__Document text__:
Cham touts SLA

 

Service Level Agreement (SLA) is said to have increased timely access to maternal and newborn health services particularly in rural areas, Christian Health Association has said.

Cham head of Health Programmes Dr Titha Dzowela said this is evidenced by reduced maternal deaths, reduced neonatal deaths, reduced still births and reduced home deliveries in catchment areas surrounding Cham facilities.

Patients at one of the Cham hospitals in the outskirts of Mangochi.

Through SLA, all facilities under Cham provide free maternal and neonatal services to people around the facility’s catchment area.

He observed that the initiative has also increased utilization of services in Cham facilities on average by twofold.

“The service has also removed the economic challenges which households were facing as a result of paying for health services.   SLA is very a good initiative, it enables us to reach out to the people we intend to serve who are mostly poor, we just need to work out on the system, for example on issues affecting the payment and also sustainability. On the long run we believe community health insurance is the way to go,” he said.

However, a visit to some of the Cham faciilities in Thyolo and Mangochi revealed that most facillities are facing serious financial challenges due to outstanding SLA bills by government.

In total government is owning Cham about K296 million in debts accumulated from June 2015.

__Check your understanding__:
- A) According to the article on Cham and the Service Level Agreement, what do all Cham facilities provide through SLA to people around each facility's catchment area?
- B) Set down, word for word, everything in the article on Cham and the Service Level Agreement from "He observed that" down to "bills by government.".

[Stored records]
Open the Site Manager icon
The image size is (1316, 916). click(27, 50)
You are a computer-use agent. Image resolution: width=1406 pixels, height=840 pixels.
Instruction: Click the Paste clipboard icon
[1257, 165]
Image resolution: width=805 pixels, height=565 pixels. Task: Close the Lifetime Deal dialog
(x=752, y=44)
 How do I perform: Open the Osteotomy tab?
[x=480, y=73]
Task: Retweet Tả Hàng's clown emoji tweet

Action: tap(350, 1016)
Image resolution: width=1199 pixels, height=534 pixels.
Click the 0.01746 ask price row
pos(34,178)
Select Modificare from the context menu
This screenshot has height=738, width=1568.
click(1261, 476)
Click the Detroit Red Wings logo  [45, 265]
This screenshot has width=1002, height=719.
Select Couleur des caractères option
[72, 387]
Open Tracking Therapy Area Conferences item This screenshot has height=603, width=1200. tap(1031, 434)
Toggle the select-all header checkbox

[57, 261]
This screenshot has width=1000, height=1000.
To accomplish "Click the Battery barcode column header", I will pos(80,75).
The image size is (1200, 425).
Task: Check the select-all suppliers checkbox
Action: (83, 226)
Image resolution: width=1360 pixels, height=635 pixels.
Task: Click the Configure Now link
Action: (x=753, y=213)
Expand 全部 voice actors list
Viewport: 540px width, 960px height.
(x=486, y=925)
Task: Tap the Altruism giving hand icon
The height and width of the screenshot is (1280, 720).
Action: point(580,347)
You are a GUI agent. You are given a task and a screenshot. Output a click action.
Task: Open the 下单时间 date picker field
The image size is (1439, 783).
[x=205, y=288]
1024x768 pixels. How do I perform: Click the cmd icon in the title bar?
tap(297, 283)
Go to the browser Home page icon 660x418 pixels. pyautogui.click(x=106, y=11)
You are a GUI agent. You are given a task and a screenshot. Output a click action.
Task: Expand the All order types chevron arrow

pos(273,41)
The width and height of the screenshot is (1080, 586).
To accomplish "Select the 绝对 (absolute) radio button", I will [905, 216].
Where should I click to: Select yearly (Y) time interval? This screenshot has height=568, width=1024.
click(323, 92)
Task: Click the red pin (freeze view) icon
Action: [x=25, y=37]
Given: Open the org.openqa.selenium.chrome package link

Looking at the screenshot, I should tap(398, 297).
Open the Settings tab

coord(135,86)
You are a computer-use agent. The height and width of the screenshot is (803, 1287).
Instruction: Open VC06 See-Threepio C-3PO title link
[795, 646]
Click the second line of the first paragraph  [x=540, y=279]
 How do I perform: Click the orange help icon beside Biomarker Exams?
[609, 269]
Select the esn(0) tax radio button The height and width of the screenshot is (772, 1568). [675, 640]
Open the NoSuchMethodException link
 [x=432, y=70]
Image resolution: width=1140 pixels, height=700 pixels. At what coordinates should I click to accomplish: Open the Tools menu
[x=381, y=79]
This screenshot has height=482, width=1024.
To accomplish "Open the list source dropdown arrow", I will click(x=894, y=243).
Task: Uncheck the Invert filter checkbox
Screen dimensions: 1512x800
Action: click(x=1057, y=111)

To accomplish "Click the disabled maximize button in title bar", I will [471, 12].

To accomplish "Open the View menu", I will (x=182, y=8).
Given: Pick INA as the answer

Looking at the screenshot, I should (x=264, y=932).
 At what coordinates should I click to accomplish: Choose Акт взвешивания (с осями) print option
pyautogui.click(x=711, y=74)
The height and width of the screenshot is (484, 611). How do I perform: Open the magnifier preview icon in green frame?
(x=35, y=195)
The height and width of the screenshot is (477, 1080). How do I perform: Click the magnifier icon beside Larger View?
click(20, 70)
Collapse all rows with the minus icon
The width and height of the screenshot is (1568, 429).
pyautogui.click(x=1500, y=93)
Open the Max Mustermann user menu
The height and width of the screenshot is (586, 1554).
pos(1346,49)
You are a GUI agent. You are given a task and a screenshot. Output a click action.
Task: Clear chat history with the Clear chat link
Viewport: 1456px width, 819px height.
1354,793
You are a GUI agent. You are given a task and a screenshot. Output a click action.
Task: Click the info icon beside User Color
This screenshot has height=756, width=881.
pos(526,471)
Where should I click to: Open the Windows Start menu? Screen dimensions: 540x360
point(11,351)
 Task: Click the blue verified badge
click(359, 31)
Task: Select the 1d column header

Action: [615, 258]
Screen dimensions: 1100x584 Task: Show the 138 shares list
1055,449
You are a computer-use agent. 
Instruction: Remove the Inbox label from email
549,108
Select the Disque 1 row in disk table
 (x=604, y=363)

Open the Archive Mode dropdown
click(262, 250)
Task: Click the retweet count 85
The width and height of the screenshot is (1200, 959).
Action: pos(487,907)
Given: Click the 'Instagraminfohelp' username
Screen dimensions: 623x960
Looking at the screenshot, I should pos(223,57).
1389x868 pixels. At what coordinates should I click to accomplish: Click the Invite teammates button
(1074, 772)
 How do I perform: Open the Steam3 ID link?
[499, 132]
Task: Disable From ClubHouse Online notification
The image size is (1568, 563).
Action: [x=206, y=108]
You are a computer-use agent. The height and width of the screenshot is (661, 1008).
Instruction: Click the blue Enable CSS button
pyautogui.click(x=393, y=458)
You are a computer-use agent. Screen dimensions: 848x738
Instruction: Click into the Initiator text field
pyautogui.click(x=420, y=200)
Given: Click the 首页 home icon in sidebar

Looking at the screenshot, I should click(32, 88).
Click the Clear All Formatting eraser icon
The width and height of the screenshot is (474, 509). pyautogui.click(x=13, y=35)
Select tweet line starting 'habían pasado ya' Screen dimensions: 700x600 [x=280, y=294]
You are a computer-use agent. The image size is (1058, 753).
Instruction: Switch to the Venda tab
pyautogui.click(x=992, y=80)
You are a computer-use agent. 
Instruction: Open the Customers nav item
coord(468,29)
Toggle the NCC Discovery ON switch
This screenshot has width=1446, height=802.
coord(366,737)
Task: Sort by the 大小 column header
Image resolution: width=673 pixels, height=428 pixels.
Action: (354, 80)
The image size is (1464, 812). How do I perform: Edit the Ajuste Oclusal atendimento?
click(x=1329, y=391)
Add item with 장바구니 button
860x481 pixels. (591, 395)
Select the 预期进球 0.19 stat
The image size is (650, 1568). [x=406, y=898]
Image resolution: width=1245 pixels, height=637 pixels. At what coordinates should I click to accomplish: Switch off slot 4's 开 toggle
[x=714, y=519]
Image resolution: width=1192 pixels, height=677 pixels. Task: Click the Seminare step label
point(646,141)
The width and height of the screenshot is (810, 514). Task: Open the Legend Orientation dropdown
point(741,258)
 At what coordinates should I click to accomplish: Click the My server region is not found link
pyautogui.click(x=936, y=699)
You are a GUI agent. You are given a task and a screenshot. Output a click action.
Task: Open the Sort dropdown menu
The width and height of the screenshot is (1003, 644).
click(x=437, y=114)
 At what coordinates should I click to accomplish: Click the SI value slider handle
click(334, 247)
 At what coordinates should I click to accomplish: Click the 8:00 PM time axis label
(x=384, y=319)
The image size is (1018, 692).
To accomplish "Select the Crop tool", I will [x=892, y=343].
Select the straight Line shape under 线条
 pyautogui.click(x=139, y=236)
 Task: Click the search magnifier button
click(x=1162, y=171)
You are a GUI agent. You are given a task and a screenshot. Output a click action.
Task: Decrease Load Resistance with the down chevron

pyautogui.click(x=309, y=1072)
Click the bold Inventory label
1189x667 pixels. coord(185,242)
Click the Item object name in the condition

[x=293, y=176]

__Answers to the problems__:
- A) Free maternal and neonatal services.

- B)
He observed that the initiative has also increased utilization of services in Cham facilities on average by twofold.

“The service has also removed the economic challenges which households were facing as a result of paying for health services.   SLA is very a good initiative, it enables us to reach out to the people we intend to serve who are mostly poor, we just need to work out on the system, for example on issues affecting the payment and also sustainability. On the long run we believe community health insurance is the way to go,” he said.

However, a visit to some of the Cham faciilities in Thyolo and Mangochi revealed that most facillities are facing serious financial challenges due to outstanding SLA bills by government.